Proceedings of the
9th International Symposium for Geotechnical Safety and Risk (ISGSR)
25 – 28 August 2025, Oslo, Norway
Editors: Zhongqiang Liu, Jian Dai and Kate Robinson
Forecasting Slope Stability with a Digital Twin: Performance Evaluation
1Norwegian Geotechnical Institute (NGI), Oslo, Norway.
2Department of Built Environment, Oslo Metropolitan University (OsloMet), Oslo, Norway.
ABSTRACT
This study details a case from Norway, where a digital twin of a slope was developed utilizing real-time monitoring, numerical modelling, and machine learning (Piciullo et al., 2024). Moreover, a performance evaluation of the digital twin in predicting the Factor of Safety (FoS) is presented. This digital twin is deployed on a web-based platform called NGI Live, functioning as a cloud service to daily forecast the stability of the modelled slope. The FoS values are projected for the subsequent three days, using monitored hydrological variables (Heyerdahl et al., 2018) and meteorological data sourced from publicly available datasources. NGI Live aggregates data from diverse sources, storing and displaying it in real time via online dashboards. Hydrological parameters, including volumetric moisture content (VWC) and pore water pressure (PWP), are monitored at various slope locations, and these data were used to validate the numerical model of the slope and calculate FoS for different time frames.

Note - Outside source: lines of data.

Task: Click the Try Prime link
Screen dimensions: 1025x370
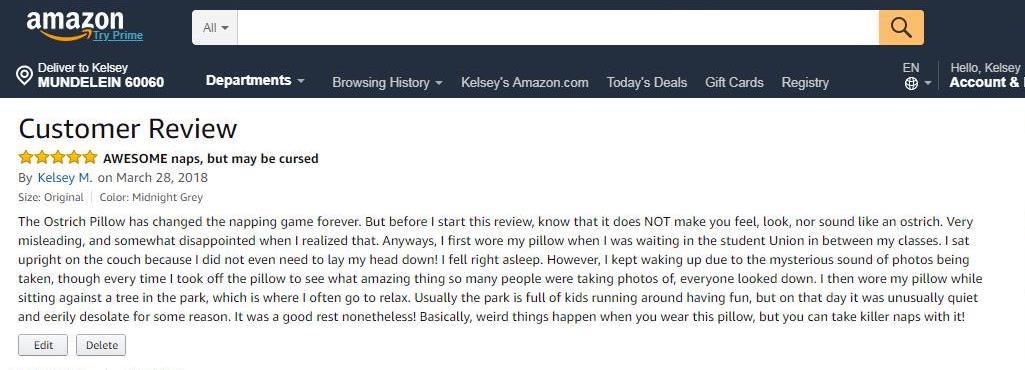Action: [118, 35]
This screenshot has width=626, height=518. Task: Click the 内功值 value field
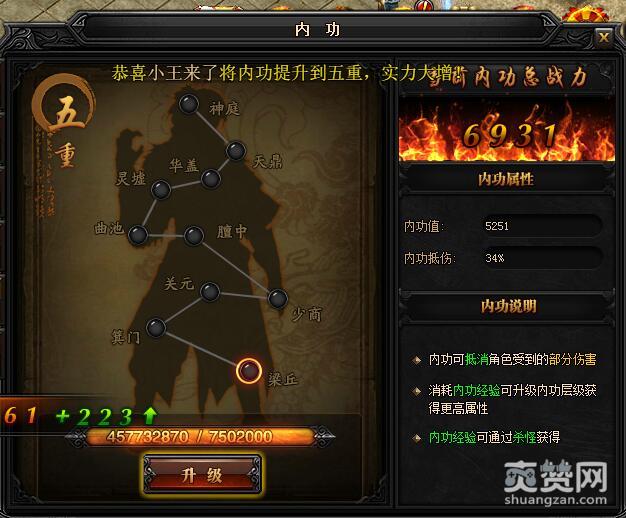(542, 226)
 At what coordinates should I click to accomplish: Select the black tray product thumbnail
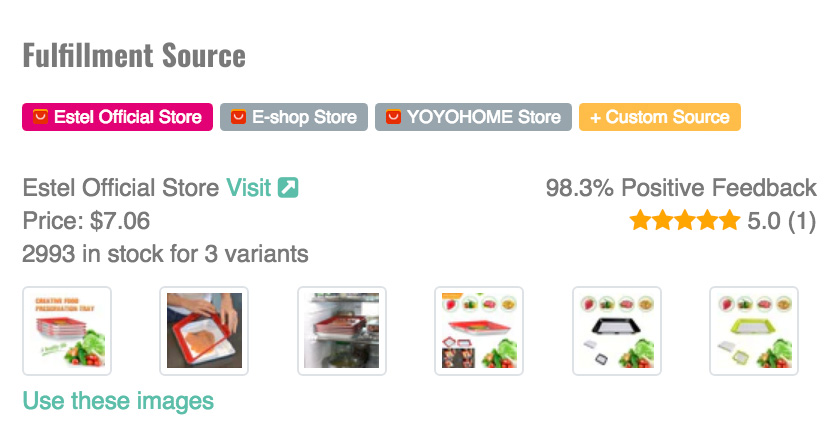[616, 331]
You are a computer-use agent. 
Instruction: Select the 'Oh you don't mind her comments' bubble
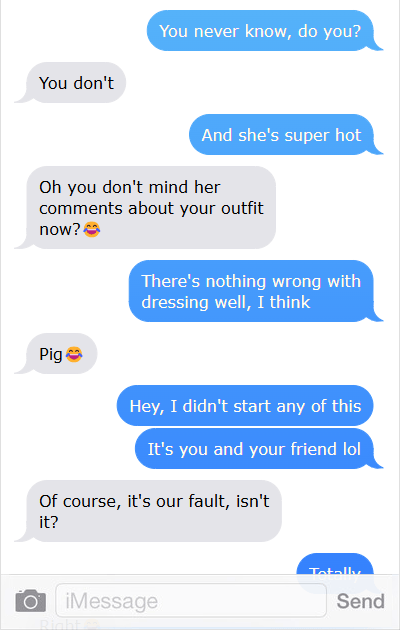point(151,208)
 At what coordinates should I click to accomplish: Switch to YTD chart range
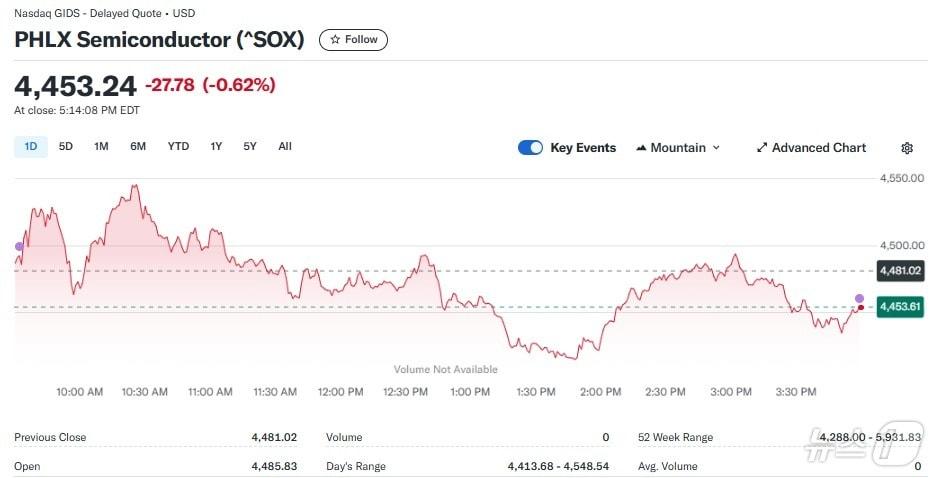pyautogui.click(x=178, y=147)
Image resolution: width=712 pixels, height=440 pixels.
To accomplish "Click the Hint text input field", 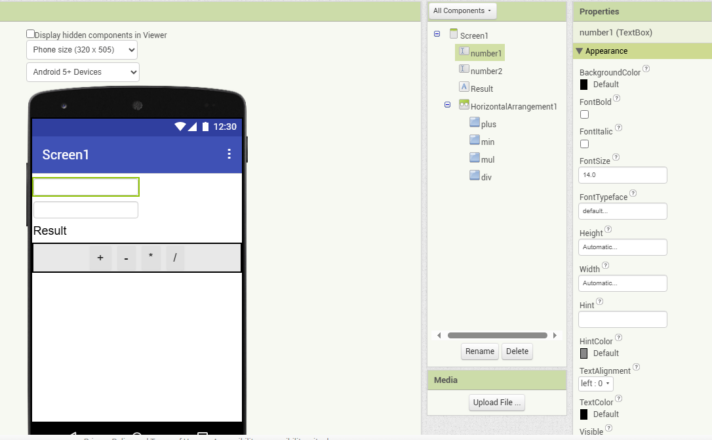I will click(622, 319).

The modelled FoS values, alongside the monitored hydrological variables and meteorological conditions, were employed to train two distinct data-driven models: one using Polynomial Regression (PR) and another utilizing Random Forest (RF). These pre-trained models serve as proxies for the numerical model within the cloud service to forecast FoS values using forecasted hydrological and meteorological variables. Meteorological forecasts are obtained from publicly accessible sources, while hydrological variables are forecasted using a Python-based package called Pastas (Collenteur et al., 2019), which utilizes the historical relationship between monitored variables and meteorological conditions. A performance evaluation has been carried out to compare the FoS forecasted with the machine learning models (PR and RF) and the GeoStudio numerical model, assessing their accuracy and reliability in predicting slope stability. This method is readily exportable and holds potential for implementation at additional sites for landslide early warning.
Keywords: Internet of Thing; landslide; digital twin; forecast; real-time; hydro-geotechnical modelling.